Because any network operator, firm, or business can choose to exist on paper outside of a proposed regulatory framework, a country’s efforts to regulate will have little effect.

This is shown by the fact that many of the social media sites we use today, like Twitter and Facebook, are not based in the United States but in places like Ireland and Singapore, where data protection laws are much less strict.

The same rules apply to the metaverse. Even if a country tried to regulate this space with laws, it’s unlikely that all businesses would agree to follow them.

So, unless every participant in the metaverse agrees on the vision of establishing a uniform code of governance, there is no way to stop a third-party entity, like an offshore investment firm, from creating its own unregulated pocket within the metaverse, which users of other digital ecosystems can then access without apparent limits.

Looking forward to a time when power isn’t centralized

The metaverse is about to change our lives, whether we like it or not. Lastly, the “move fast and break things” philosophy is still alive and well in technology development, and history shows that founders move much faster than regulators can keep up with. But regulators need to step up and take proactive steps to allow innovation to grow without causing retail investors to lose a lot of money. After all, the way we use technology in the future will depend on the choices we make today.

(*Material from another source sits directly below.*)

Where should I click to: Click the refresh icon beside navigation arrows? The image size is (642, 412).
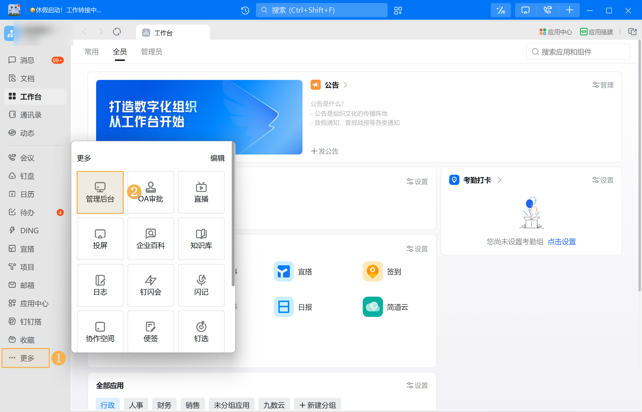pyautogui.click(x=117, y=32)
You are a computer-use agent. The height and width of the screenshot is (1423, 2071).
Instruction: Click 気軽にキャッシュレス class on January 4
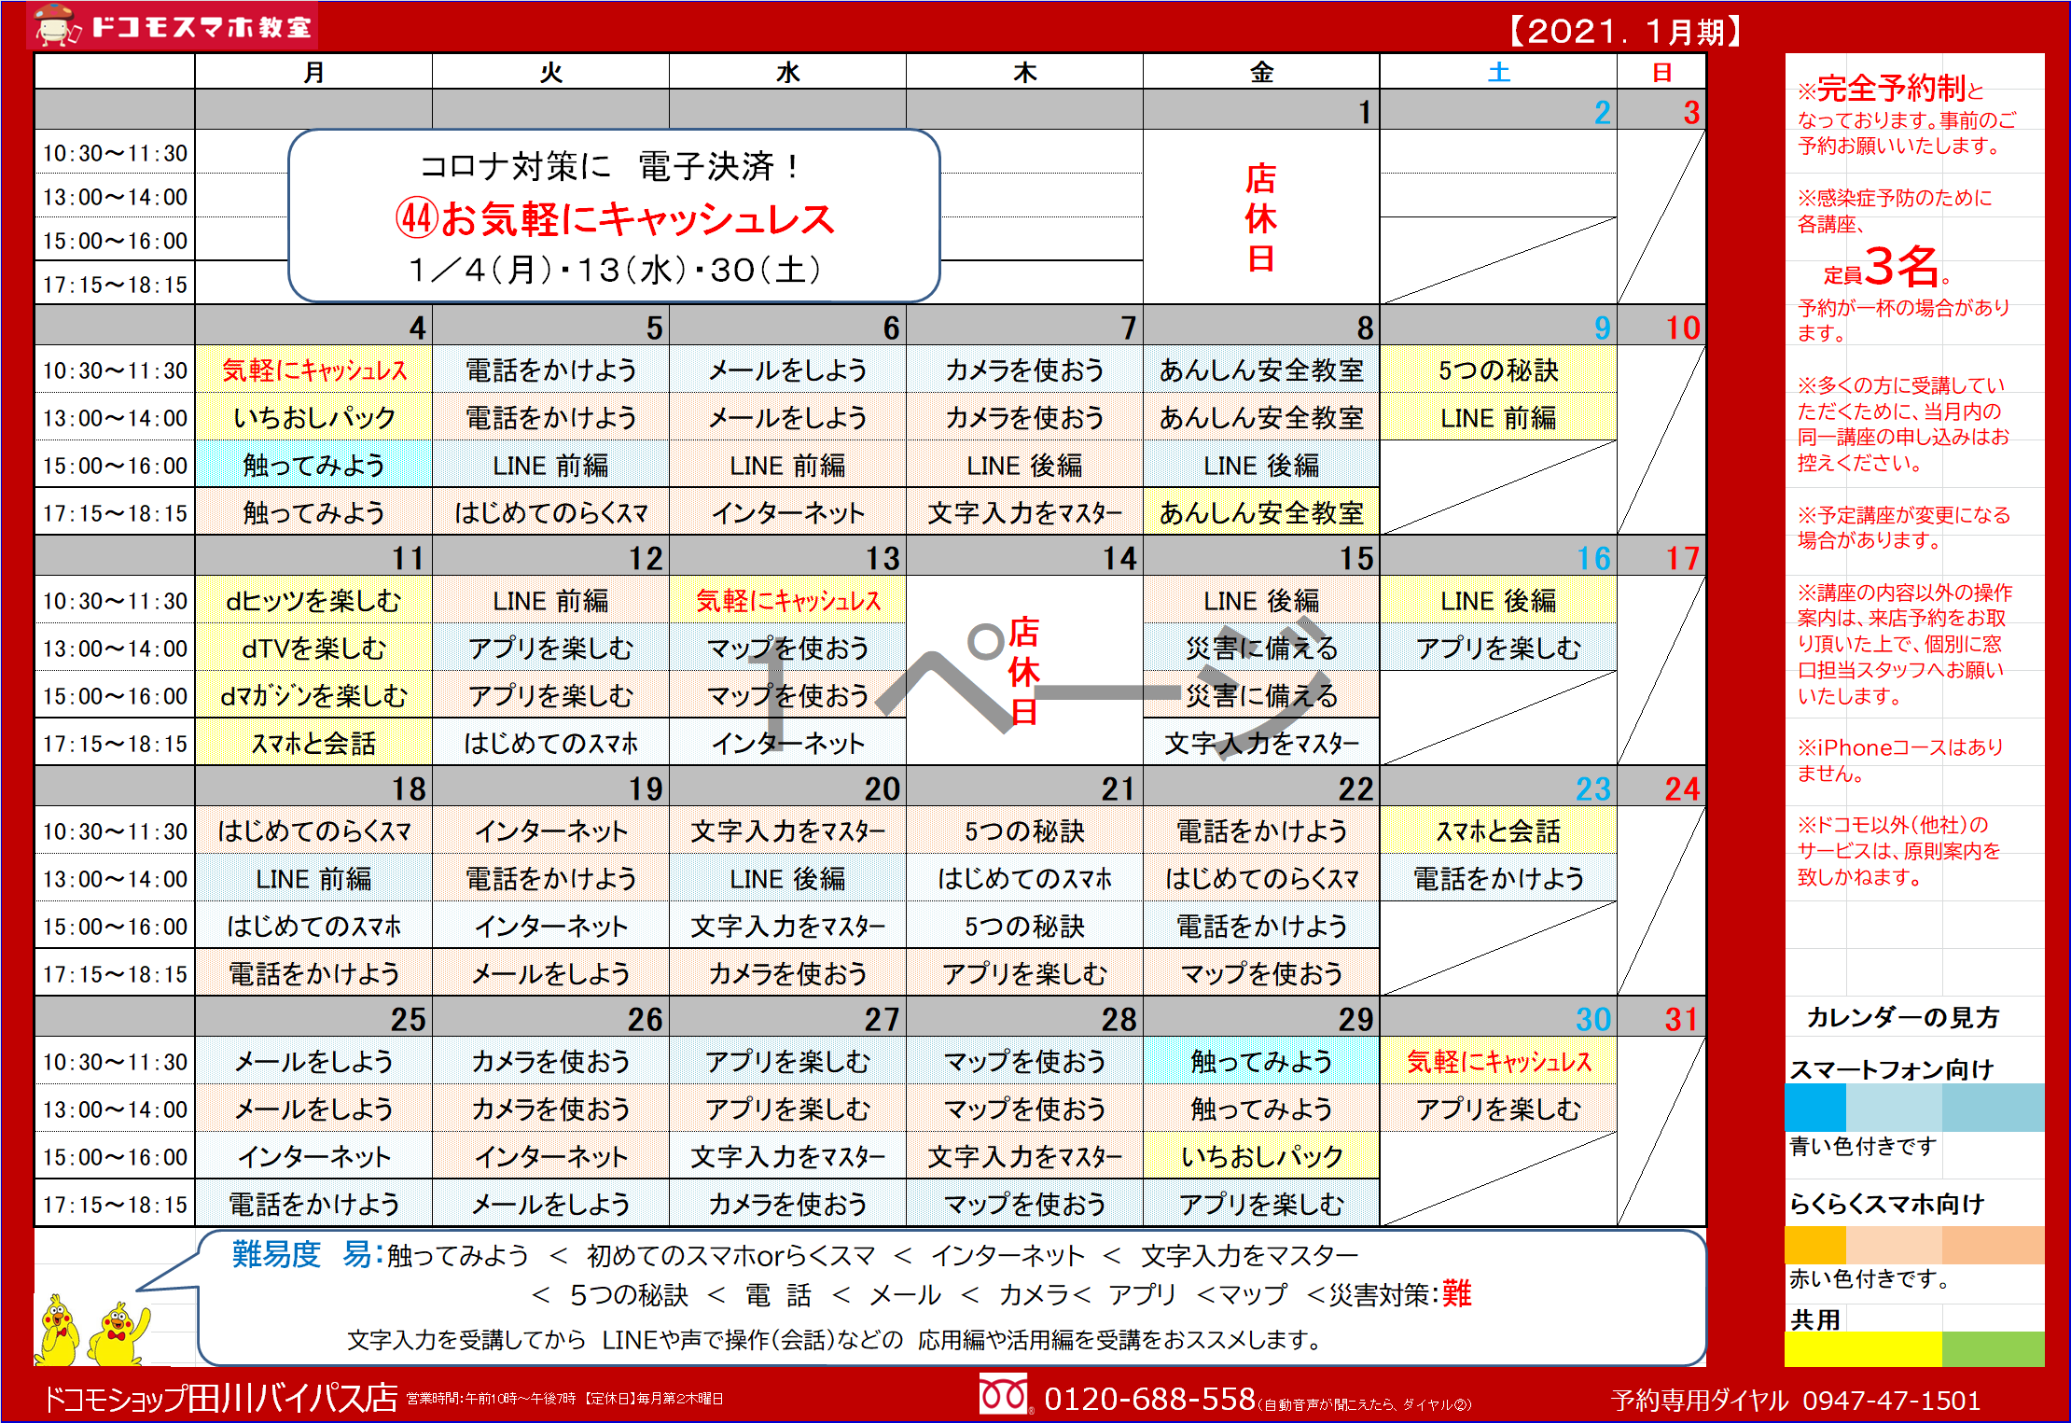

Huy Nguyen is one of the people who started KardiaChain. This is Southeast Asia’s first blockchain infrastructure that can work with other blockchains. Since May 2022, he has been the vice president of the Vietnam Blockchain Association, which is the official government group working to get more people to use blockchain in Vietnam. He used to be a senior tech lead manager at Google. He has been building large-scale distributed infrastructures like the Google Access Wireless Platform and the Google Fiber Network Infrastructure for more than ten years.